● What to do
Transcribe the lines below exactly, from the first line through the line containing "Action: 117,14", with both ends included. Leave the pictures out of your answer.

* START Given entries *

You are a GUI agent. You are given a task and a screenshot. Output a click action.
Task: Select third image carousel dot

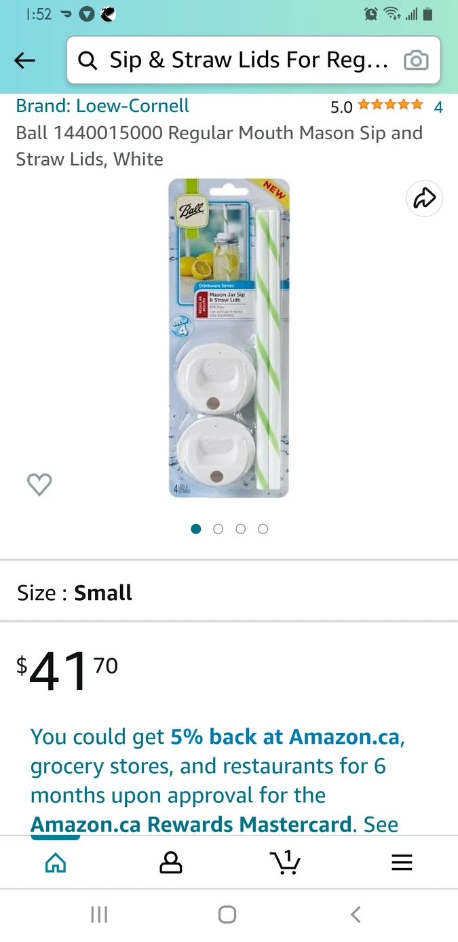[240, 529]
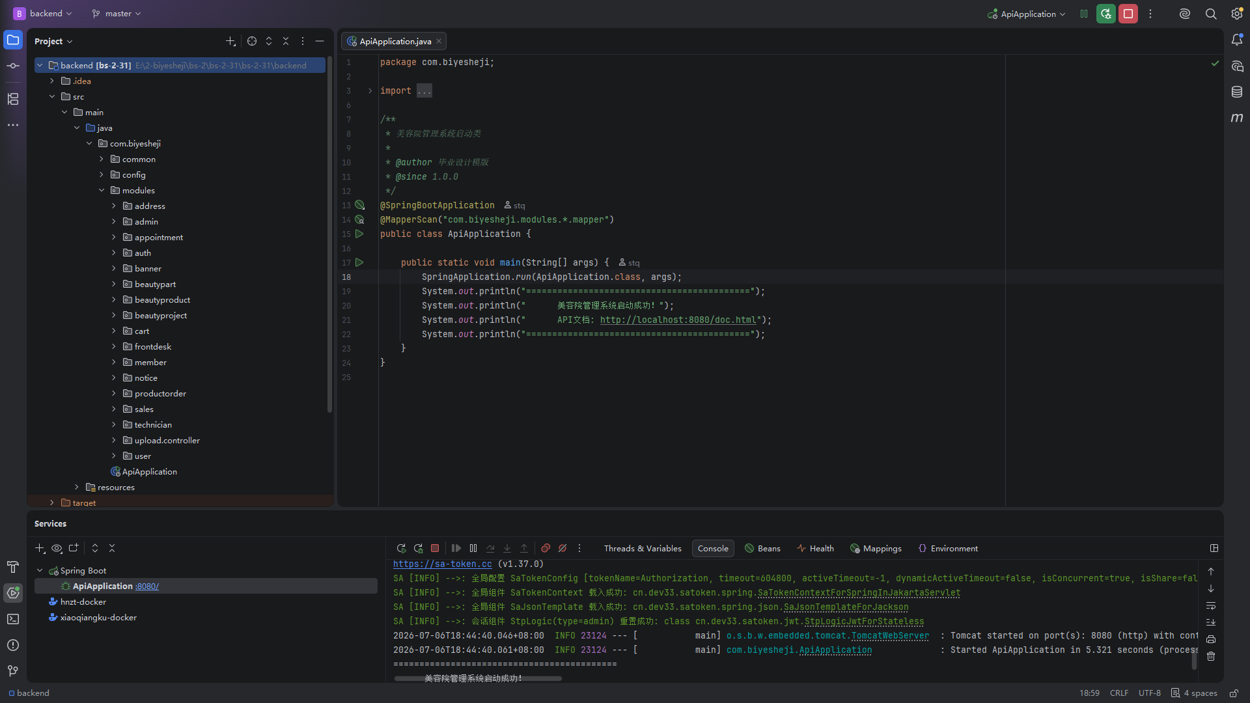1250x703 pixels.
Task: Open the master branch dropdown
Action: 117,14
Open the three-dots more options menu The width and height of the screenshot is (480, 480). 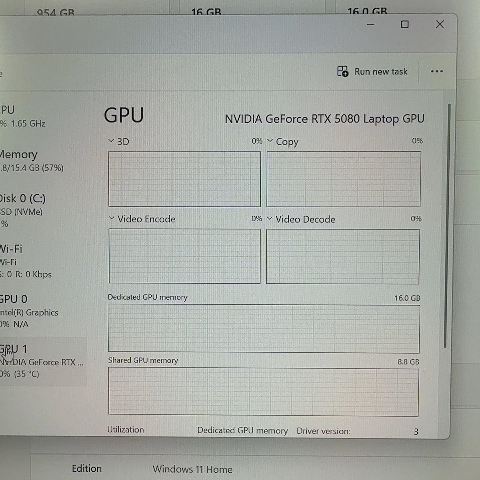click(436, 72)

* END Given entries *

● Written answer
You are a GUI agent. You are given a task and a screenshot. Output a click action.
Task: Select third image carousel dot

[240, 529]
1250x703 pixels.
Task: Open the master branch dropdown
Action: 117,14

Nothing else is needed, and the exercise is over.